## Exercise materials:
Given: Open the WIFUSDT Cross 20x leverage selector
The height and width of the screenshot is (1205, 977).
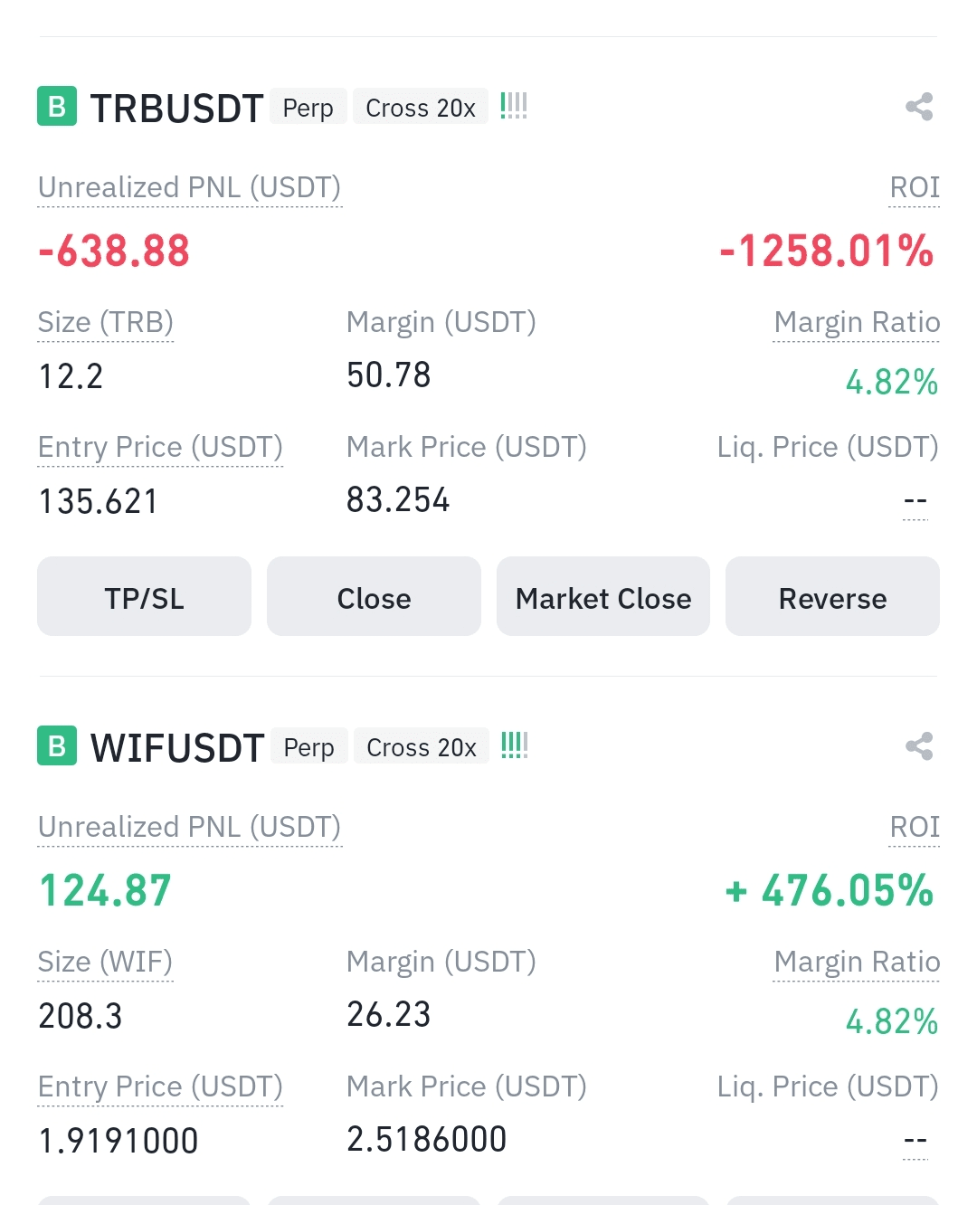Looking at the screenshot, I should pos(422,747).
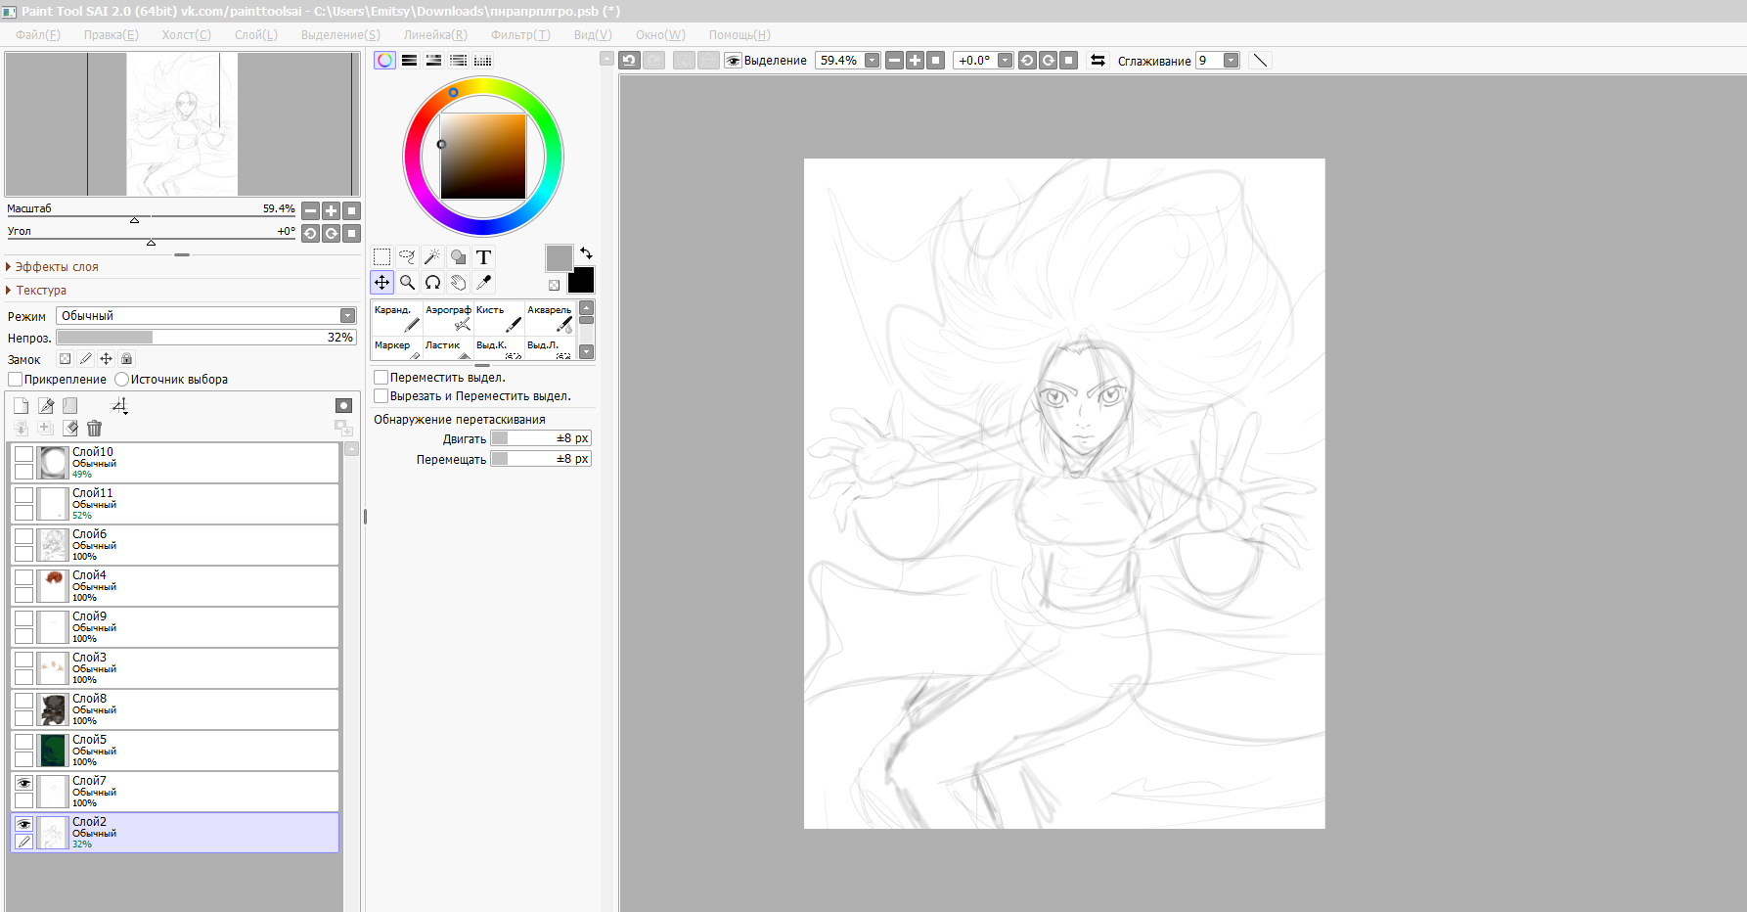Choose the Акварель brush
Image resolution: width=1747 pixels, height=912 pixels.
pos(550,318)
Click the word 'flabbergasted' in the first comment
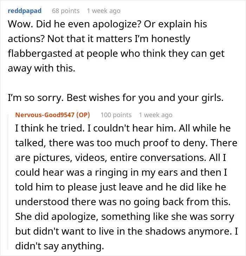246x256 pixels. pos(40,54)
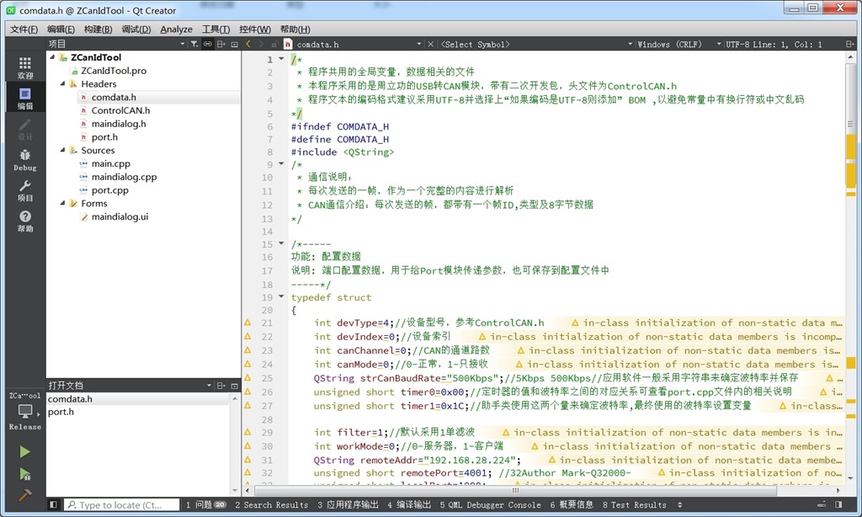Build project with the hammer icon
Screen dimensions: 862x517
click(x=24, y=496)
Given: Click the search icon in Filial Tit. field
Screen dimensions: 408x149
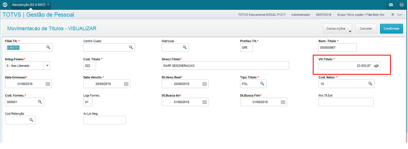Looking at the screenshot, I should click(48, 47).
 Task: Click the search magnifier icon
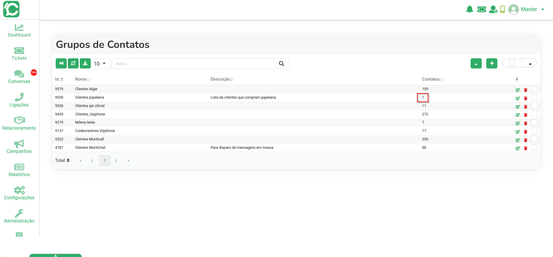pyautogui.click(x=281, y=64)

## What the task asks:
Lines in the material above that contain "Given": how many are there? Reply with the number only.

## Exercise response:
2